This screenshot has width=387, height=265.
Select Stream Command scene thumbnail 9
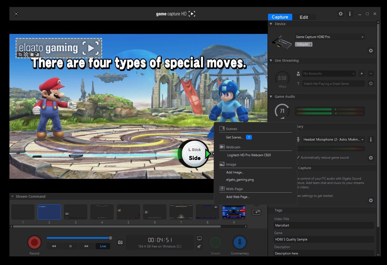(233, 212)
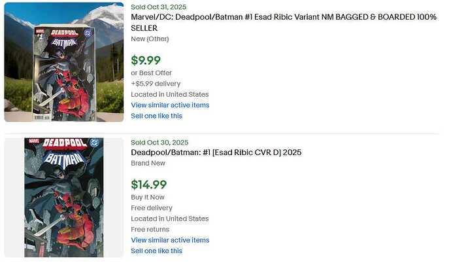
Task: Click the 'Free returns' text
Action: pyautogui.click(x=150, y=230)
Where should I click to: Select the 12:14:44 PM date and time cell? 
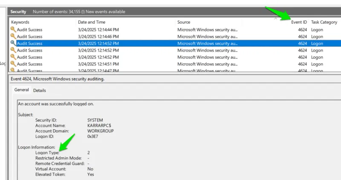[x=98, y=30]
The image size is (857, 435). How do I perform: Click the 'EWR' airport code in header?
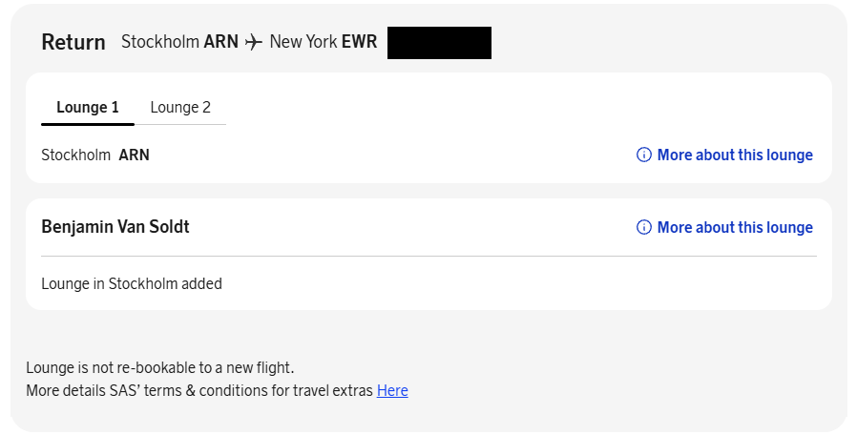[x=358, y=42]
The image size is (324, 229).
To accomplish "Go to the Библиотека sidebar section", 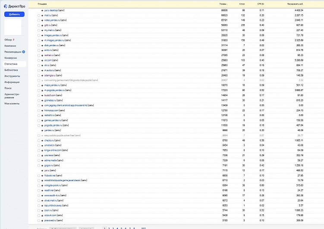I will [11, 69].
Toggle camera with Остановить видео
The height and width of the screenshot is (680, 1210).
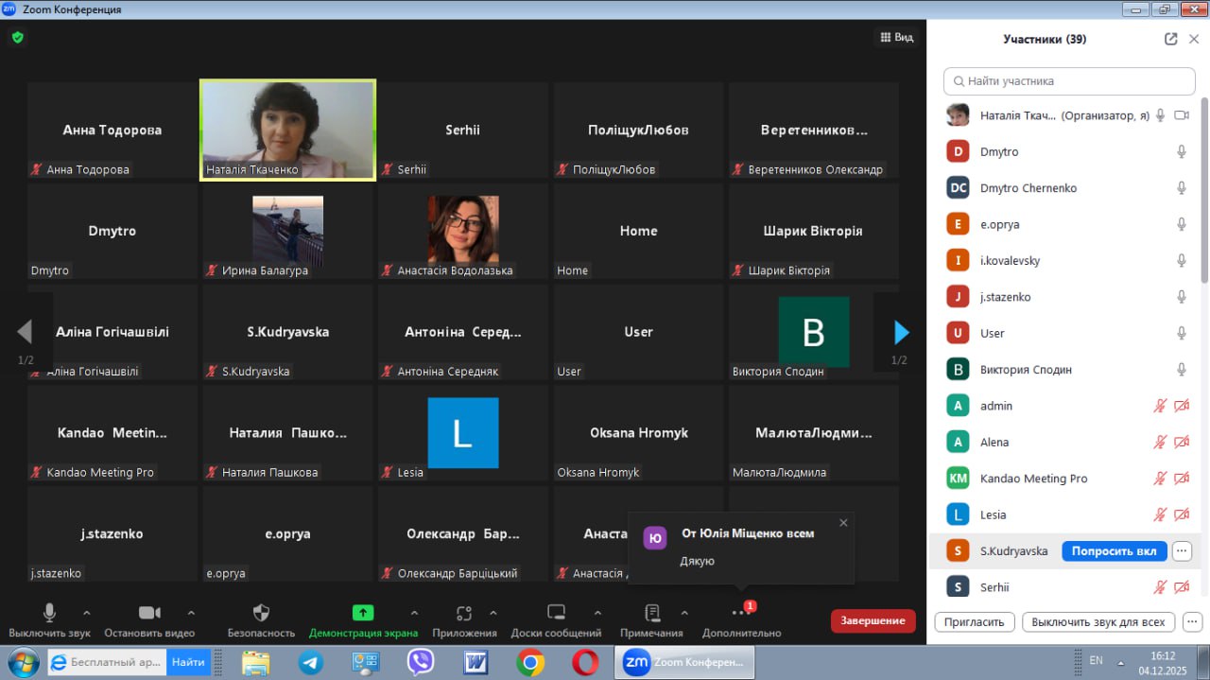point(149,613)
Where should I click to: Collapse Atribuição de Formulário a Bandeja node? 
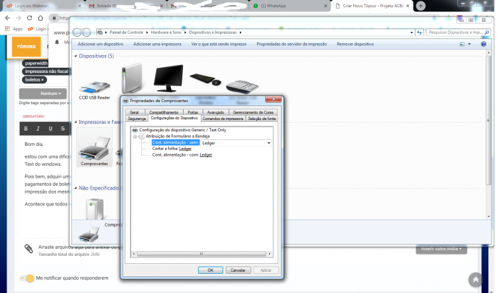[x=135, y=137]
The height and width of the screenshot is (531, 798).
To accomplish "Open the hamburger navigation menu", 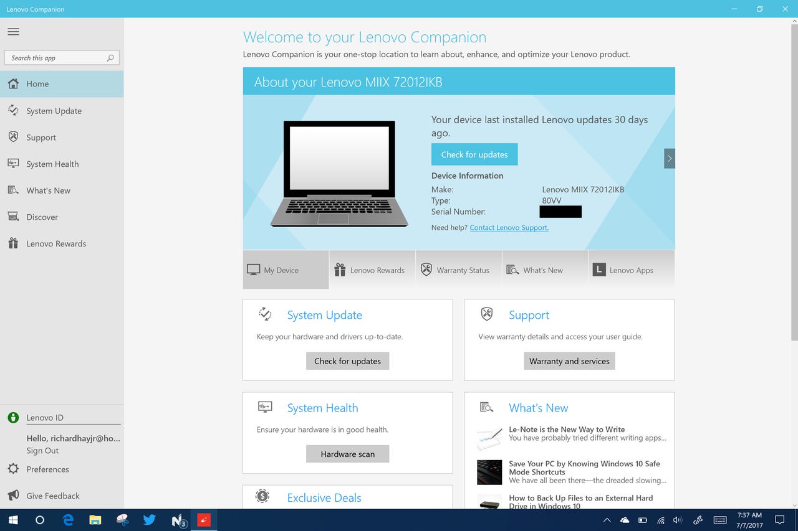I will point(13,31).
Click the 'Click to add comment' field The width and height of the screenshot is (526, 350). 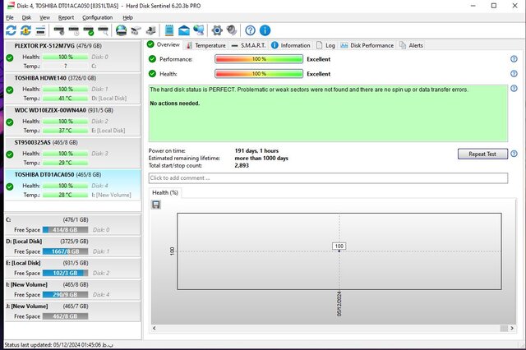[327, 177]
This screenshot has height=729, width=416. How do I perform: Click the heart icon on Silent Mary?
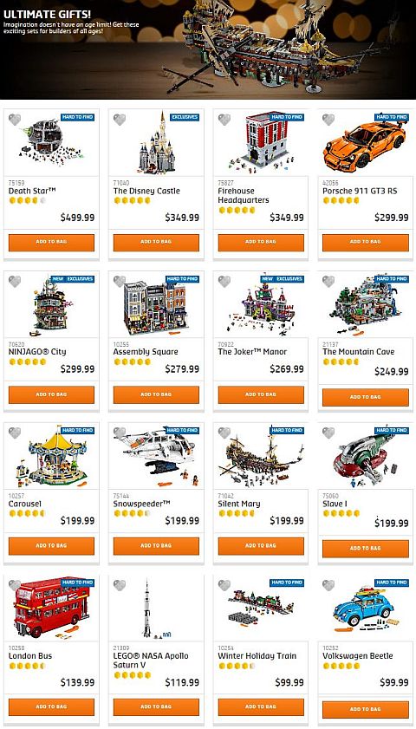pos(224,433)
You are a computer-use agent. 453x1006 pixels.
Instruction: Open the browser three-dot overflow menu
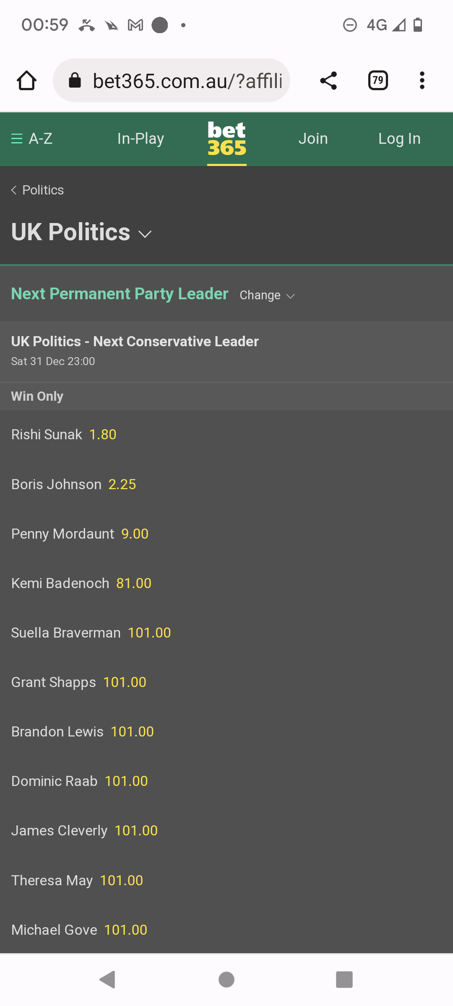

*-*-*

• WHAT YOU SHOULD DO: Only the lines from the start of the records above through the line containing "The image size is (324, 229)." should be returned, exactly and with both ends, please; the pictures stay out.

• EXERCISE ANSWER:
This screenshot has width=387, height=265.
Select Stream Command scene thumbnail 9
(233, 212)
Task: Click the 'Free returns' text
Action: pyautogui.click(x=150, y=230)
Where should I click to: Select the 12:14:44 PM date and time cell? 
[x=98, y=30]
The image size is (857, 435). How do I perform: Click the 'EWR' airport code in header?
[x=358, y=42]
The image size is (324, 229).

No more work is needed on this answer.